● **Work to be completed**
In the article on the electric vehicle tax credit bill, what is the estimated cost of the consumer tax credits?

Stabenow bill to boost EV tax credits to $12,500 passes Senate panel
Washington — Legislation from Michigan Sen. Debbie Stabenow, D-Lansing, that would raise consumer tax credits for electric vehicles to $12,500 for the next five years passed a Senate committee Wednesday.
The provision would expand the $7,500 tax credit for vehicles costing less than $80,000, eliminate the cap for automakers and add $2,500 for autos built by union members and $2,500 for vehicles assembled in the United States.
Right now, consumers who buy the first 200,000 electric vehicles from an automaker qualify for up to $7,500 in tax credits, and it's not limited by the price of the vehicle. General Motors Co. and Tesla Inc. already have hit their caps.
"We know our automakers and workers are the best in the world. They're making the private sector investments needed to electrify our industry so that we can compete and win. But they can't do it alone," Stabenow said during a committee hearing Wednesday. "And frankly, China has hundreds of companies making electric vehicles, and they have help — over $100 billion of help so far from the Chinese government."
Stabenow's legislation was included in the "Clean Energy for America" bill, which seeks to boost clean energy through tax incentives and which passed out of the Senate Finance Committee Wednesday afternoon on a 14-14 vote. Multiple Republicans argued the bill is "picking winners and losers" by incentivizing renewable energy sources over oil and gas sources.
The electric vehicle consumer tax credits are estimated to cost around $31 billion over the next decade.

● **Records**

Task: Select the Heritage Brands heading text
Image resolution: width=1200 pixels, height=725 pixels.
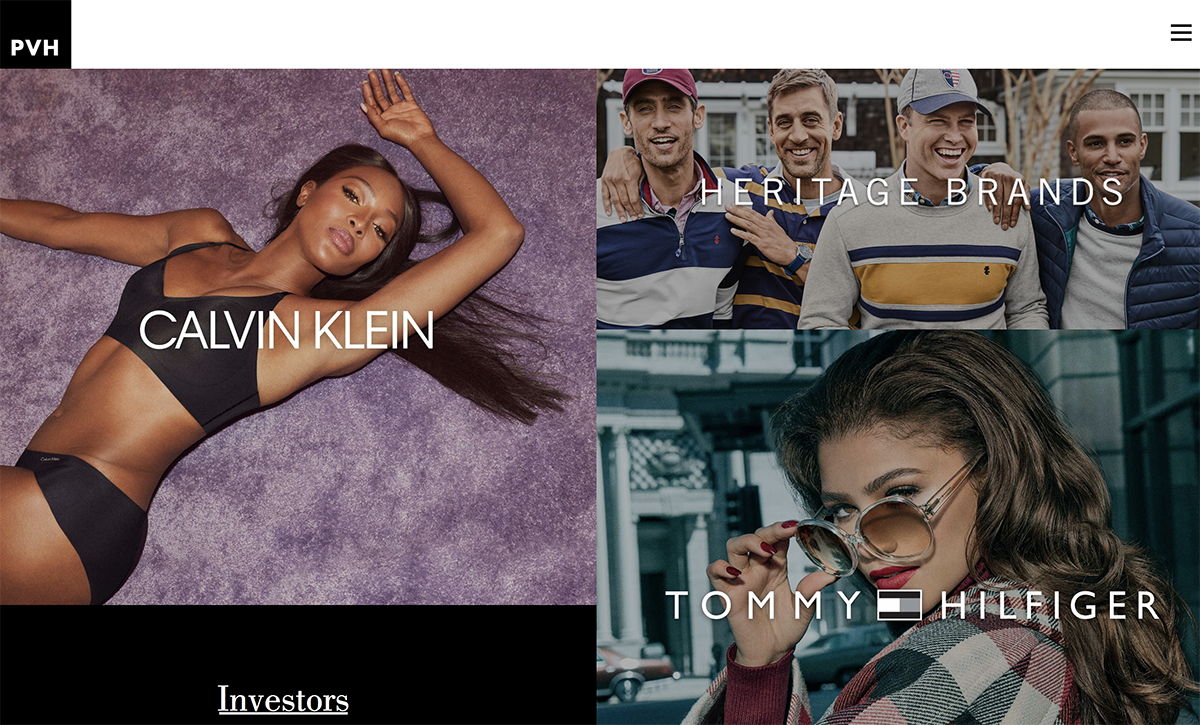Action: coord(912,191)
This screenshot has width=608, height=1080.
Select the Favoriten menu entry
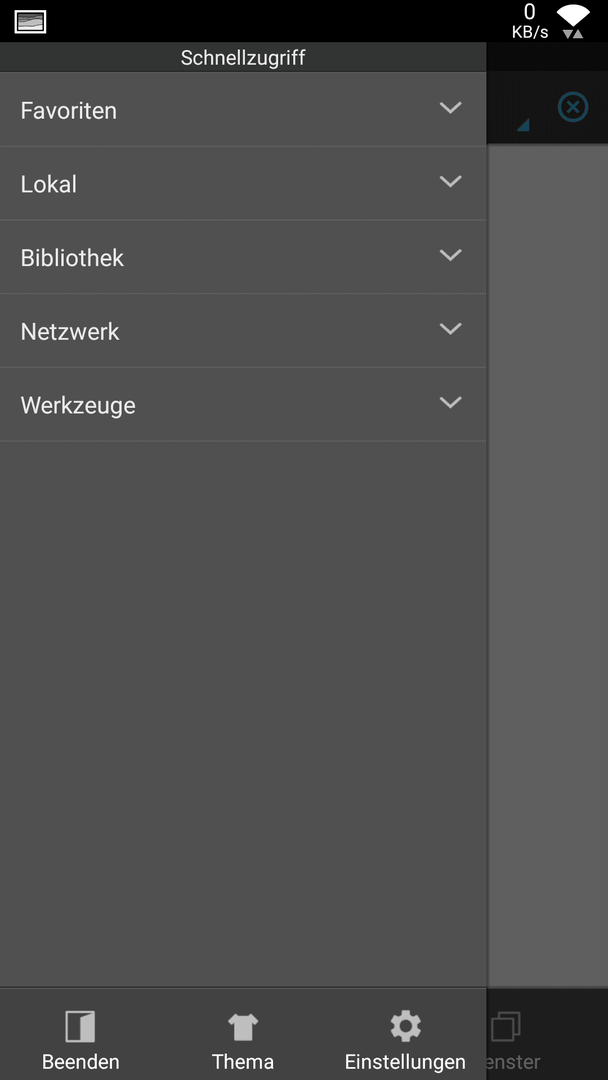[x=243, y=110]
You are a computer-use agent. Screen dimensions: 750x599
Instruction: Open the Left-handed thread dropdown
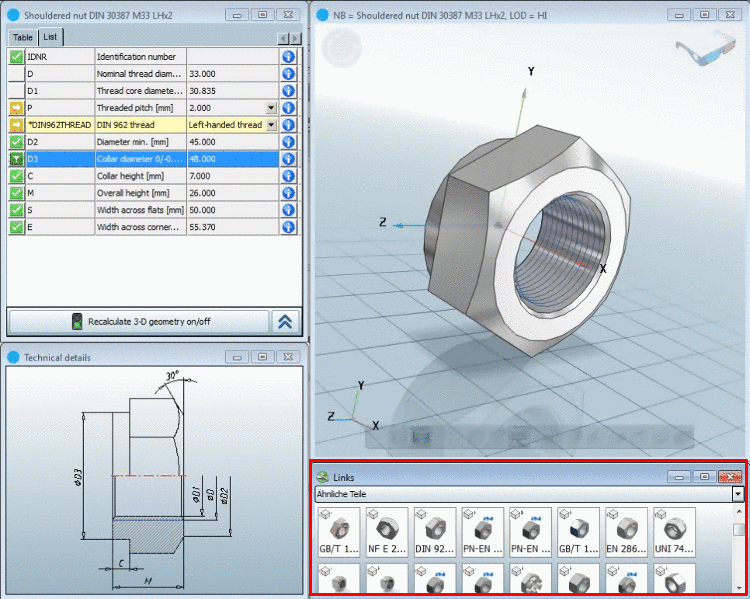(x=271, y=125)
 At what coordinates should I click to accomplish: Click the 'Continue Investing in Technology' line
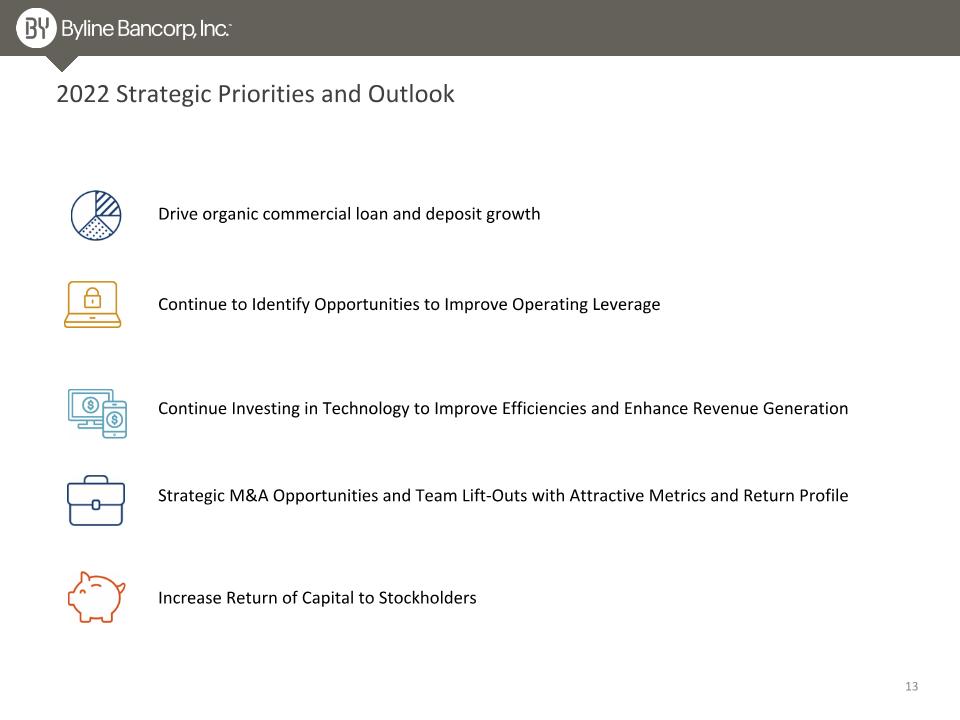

==

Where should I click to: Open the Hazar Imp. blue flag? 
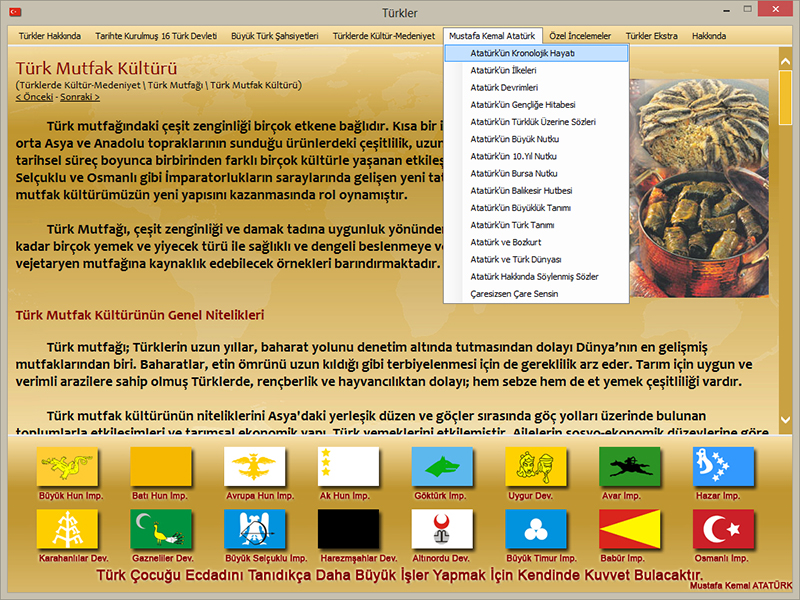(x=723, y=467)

● **Solution for this task**
Around $31 billion over the next decade.